%%

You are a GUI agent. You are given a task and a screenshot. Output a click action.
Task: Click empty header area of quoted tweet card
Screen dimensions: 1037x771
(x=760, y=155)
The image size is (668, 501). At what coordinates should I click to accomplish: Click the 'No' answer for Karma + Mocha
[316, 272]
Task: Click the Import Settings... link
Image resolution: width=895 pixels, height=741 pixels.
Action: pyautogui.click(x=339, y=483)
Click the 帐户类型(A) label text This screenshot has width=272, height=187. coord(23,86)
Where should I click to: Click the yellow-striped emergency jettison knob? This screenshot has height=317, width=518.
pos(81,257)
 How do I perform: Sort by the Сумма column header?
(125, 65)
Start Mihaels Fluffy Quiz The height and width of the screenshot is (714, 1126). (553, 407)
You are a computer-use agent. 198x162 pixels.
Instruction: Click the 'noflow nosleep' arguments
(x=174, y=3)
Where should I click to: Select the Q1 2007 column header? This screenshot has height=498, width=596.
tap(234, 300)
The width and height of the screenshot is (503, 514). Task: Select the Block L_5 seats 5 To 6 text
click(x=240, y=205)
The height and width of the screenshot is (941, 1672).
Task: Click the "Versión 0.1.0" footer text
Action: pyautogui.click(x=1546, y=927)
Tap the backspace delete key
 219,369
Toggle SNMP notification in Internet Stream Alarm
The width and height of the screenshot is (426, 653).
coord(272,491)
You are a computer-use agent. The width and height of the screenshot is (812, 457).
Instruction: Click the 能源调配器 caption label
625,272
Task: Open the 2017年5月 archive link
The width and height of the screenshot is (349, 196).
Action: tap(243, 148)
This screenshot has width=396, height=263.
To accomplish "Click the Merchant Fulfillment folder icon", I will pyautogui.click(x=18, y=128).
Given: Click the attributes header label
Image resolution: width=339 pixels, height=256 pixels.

%%

INSTRUCTIONS TO FOLLOW → Write out the whole listing exactly.

SOLUTION TO THE PROBLEM →
You are a GUI agent. You are given a task and a screenshot. Output a click action.
Task: Click empty header area of quoted tweet card
Screen dimensions: 1037x771
(x=760, y=155)
The image size is (668, 501). At what coordinates should I click to accomplish: Click the 'No' answer for Karma + Mocha
[316, 272]
Task: Click the Import Settings... link
Image resolution: width=895 pixels, height=741 pixels.
Action: pyautogui.click(x=339, y=483)
Click the 帐户类型(A) label text This screenshot has width=272, height=187. coord(23,86)
Where should I click to: Click the yellow-striped emergency jettison knob? This screenshot has height=317, width=518.
pos(81,257)
 How do I perform: Sort by the Сумма column header?
(125, 65)
Start Mihaels Fluffy Quiz The height and width of the screenshot is (714, 1126). (553, 407)
You are a computer-use agent. 198x162 pixels.
Instruction: Click the 'noflow nosleep' arguments
(x=174, y=3)
Where should I click to: Select the Q1 2007 column header? This screenshot has height=498, width=596.
tap(234, 300)
The width and height of the screenshot is (503, 514). Task: Select the Block L_5 seats 5 To 6 text
click(x=240, y=205)
The height and width of the screenshot is (941, 1672).
Task: Click the "Versión 0.1.0" footer text
Action: pyautogui.click(x=1546, y=927)
Tap the backspace delete key
 219,369
Toggle SNMP notification in Internet Stream Alarm
The width and height of the screenshot is (426, 653).
coord(272,491)
You are a computer-use agent. The width and height of the screenshot is (812, 457).
Instruction: Click the 能源调配器 caption label
625,272
Task: Open the 2017年5月 archive link
The width and height of the screenshot is (349, 196).
Action: tap(243, 148)
This screenshot has width=396, height=263.
To accomplish "Click the Merchant Fulfillment folder icon", I will pyautogui.click(x=18, y=128).
Given: Click the attributes header label
Image resolution: width=339 pixels, height=256 pixels.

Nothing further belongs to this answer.